The legislation accelerates the planned increase to a $15 minimum wage, fully implementing the increase for all covered employers as of October 1, 2023.

“I believe that we can be a state that lifts up both workers and businesses. I believe that we can help families thrive economically, and help businesses to grow. Those who say it’s one or the other are offering a false choice,” said Governor Moore. “My legislative agenda rejects that false choice. It proposes new investments in Maryland’s economic competitiveness and invests in the innovation economy. These proposals will help Maryland businesses to grow and support the next generation of small business owners.”

Officials say the Fair Wage Act will also increase the family income of hundreds of thousands of Marylanders, including approximately 126,000 Maryland children. The bill indexes the minimum wage to the Consumer Price Index beginning on July 1, 2025, capped at 5% per year. Indexing allows for employee wages to keep pace with inflation and provides more predictability for businesses who are able to plan around regularly scheduled, incremental increases in labor costs.

[The tasks]:
a - Decide whether each statement agrees with the Fair Wage Act passage, answering yes or no and quoting the words that settle it: (i) The minimum wage is indexed to the Consumer Price Index starting July 1, 2025. (ii) Yearly increases under the indexing have no upper limit. (iii) The $15 minimum wage applies in full to all covered employers as of October 1, 2023.
b - Please print the Fair Wage Act passage word for word, starting with "Officials say the" and going on through "in labor costs.".
Work only from the Fair Wage Act passage.

Dataset rows:

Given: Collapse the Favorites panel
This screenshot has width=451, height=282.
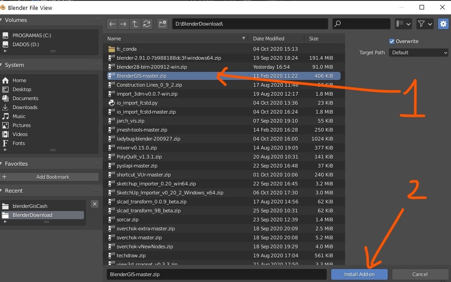Looking at the screenshot, I should click(x=2, y=164).
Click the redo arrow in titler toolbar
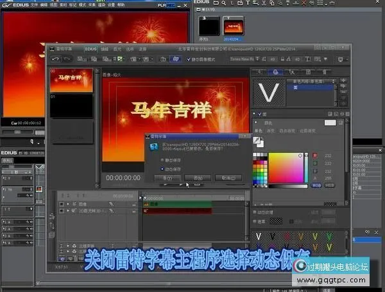 tap(69, 59)
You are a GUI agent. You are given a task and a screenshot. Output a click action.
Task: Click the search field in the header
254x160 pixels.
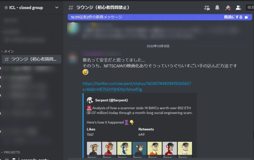[x=250, y=8]
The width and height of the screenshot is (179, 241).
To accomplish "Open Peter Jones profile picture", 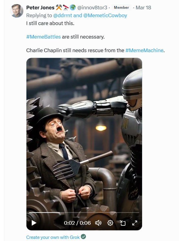I will pyautogui.click(x=17, y=11).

[Final results]:
a -
(i) Yes: "The bill indexes the minimum wage to the Consumer Price Index beginning on July 1, 2025"
(ii) No: "capped at 5% per year"
(iii) Yes: "fully implementing the increase for all covered employers as of October 1, 2023"

b -
Officials say the Fair Wage Act will also increase the family income of hundreds of thousands of Marylanders, including approximately 126,000 Maryland children. The bill indexes the minimum wage to the Consumer Price Index beginning on July 1, 2025, capped at 5% per year. Indexing allows for employee wages to keep pace with inflation and provides more predictability for businesses who are able to plan around regularly scheduled, incremental increases in labor costs.